“The person needs to be recognized as a person who is bad,” recalls the psychologist.
Not easy to find the right words when the person in front of us is bad. “”We should not try to avoid what the other feels. Someone who is wrong, it bothers. We feel helpless, we don’t know what to do. Which does not mean that we do not want to comfort the other“Immediately explains Amélie Boukhobza, clinical psychologist and creator of the podcast” You told me “. But”Get morale to a person does not mean saying anything. We avoid “it will go”, “relativized”, “it’s not so serious” or “you have to stay optimistic” because these turns can add discomfort, be useless or annoying“Nor is it recommended to ignore the person’s discomfort.
The best to start is to offer our interlocutor an opening to the discussion, but without pressure, only if he wants to talk about his discomfort. “”This shows that you respect temporality. If you feel that the other is not ready, you can offer him an outdoor outing, a ride in the forest, a restaurant or a cinema session. Thus, you show the person that you are able to wait until it is the right time to share their feelings. You remind her that she is not alone, even if you do not have the power to get her out of her slump“emphasizes the psychologist.

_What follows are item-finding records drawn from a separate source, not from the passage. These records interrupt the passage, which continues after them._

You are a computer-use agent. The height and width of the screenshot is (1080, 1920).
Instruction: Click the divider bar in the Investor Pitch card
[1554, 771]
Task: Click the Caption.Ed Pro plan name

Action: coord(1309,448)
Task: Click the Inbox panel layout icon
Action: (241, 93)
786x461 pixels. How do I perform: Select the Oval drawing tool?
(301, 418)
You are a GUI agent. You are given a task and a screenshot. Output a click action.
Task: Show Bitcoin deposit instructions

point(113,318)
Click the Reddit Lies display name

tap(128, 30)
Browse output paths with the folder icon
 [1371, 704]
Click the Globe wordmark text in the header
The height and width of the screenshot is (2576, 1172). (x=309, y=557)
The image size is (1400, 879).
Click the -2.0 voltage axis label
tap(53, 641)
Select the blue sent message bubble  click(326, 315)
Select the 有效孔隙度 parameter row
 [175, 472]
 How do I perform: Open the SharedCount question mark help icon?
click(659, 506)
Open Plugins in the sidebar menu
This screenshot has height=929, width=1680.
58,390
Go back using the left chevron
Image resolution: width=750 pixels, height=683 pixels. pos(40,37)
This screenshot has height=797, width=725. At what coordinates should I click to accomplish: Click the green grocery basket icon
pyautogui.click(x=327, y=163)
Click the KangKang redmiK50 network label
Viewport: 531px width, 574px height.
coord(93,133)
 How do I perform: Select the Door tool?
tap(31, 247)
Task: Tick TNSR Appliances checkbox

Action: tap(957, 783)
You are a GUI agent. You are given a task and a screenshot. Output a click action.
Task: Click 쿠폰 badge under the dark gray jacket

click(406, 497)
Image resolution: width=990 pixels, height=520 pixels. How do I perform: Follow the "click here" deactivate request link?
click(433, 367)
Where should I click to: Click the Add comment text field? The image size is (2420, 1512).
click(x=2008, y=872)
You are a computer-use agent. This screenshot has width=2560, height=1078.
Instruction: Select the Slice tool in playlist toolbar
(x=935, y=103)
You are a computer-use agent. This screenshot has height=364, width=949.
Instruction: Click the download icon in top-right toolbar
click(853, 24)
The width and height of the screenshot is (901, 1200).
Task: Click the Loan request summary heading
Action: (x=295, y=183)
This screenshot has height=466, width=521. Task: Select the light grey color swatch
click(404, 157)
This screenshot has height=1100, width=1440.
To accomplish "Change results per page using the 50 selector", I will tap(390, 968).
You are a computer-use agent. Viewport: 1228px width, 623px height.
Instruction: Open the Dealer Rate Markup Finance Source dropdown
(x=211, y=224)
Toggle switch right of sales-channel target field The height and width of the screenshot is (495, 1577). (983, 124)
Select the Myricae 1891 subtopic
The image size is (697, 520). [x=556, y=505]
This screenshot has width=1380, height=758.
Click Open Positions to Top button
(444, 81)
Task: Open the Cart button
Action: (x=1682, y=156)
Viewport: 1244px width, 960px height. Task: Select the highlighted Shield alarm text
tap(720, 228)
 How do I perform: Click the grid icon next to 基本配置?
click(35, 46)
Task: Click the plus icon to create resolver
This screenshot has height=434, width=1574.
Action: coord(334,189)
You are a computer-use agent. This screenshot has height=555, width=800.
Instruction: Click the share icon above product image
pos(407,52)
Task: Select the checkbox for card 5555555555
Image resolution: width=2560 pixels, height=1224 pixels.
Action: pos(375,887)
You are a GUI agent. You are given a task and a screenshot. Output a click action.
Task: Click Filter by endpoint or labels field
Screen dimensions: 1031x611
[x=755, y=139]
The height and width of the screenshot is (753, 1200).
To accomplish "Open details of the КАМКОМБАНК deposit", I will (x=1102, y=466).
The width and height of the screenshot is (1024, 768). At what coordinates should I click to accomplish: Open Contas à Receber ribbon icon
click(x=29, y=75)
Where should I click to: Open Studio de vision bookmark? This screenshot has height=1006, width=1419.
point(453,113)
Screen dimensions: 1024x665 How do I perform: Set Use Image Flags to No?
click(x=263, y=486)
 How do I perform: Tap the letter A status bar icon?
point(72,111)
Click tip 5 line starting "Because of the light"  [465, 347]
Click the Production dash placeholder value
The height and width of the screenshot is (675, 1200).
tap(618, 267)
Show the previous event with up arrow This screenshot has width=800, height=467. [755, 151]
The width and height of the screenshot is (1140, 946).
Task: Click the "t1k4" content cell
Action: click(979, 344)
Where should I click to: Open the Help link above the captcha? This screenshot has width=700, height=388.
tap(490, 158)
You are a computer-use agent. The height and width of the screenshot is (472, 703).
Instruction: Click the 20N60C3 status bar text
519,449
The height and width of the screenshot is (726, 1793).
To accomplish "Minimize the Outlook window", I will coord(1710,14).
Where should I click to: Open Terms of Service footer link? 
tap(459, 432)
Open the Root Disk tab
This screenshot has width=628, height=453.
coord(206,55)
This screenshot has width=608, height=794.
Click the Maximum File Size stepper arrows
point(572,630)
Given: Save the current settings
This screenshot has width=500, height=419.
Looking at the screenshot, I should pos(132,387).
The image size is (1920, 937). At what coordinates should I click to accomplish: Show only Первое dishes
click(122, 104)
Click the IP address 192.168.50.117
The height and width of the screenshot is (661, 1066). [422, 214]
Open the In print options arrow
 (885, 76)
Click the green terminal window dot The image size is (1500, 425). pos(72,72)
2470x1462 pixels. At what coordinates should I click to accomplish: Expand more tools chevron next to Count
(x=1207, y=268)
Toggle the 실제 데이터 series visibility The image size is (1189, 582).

Then, when the discussion opens, we can tell him: “You have the right to go wrong and let your emotions go. You will come out relieved“According to the expert, it puts legitimacy in what she feels and translates the empathy that we have towards the other.”The person needs to be recognized as a person who is bad and of a time when he goes badly ” continues Amélie Boukhobza. According to her, the two words that bring the most comfort are “I love you”. Of course, they must be said if they are sincere. They reduce stress and anxiety and lighten the discomfort of the one who is not doing well. They strengthen psychological ties and bring joy to the one who receives these words. To say his love or friendship to someone gives him more reasons to exist and to get better, because he knows that he counts for other people. If you dare not say “I love you”, a simple “I feel good in your company” can have the same emotional impact.
We can also explain to him that this situation will not always last like that, remind her that certainly, she crosses a difficult test, but that it is impossible that her current discomfort is final. And if you don’t know what to say, just tell the other that he is not alone. He will know that you are present for him.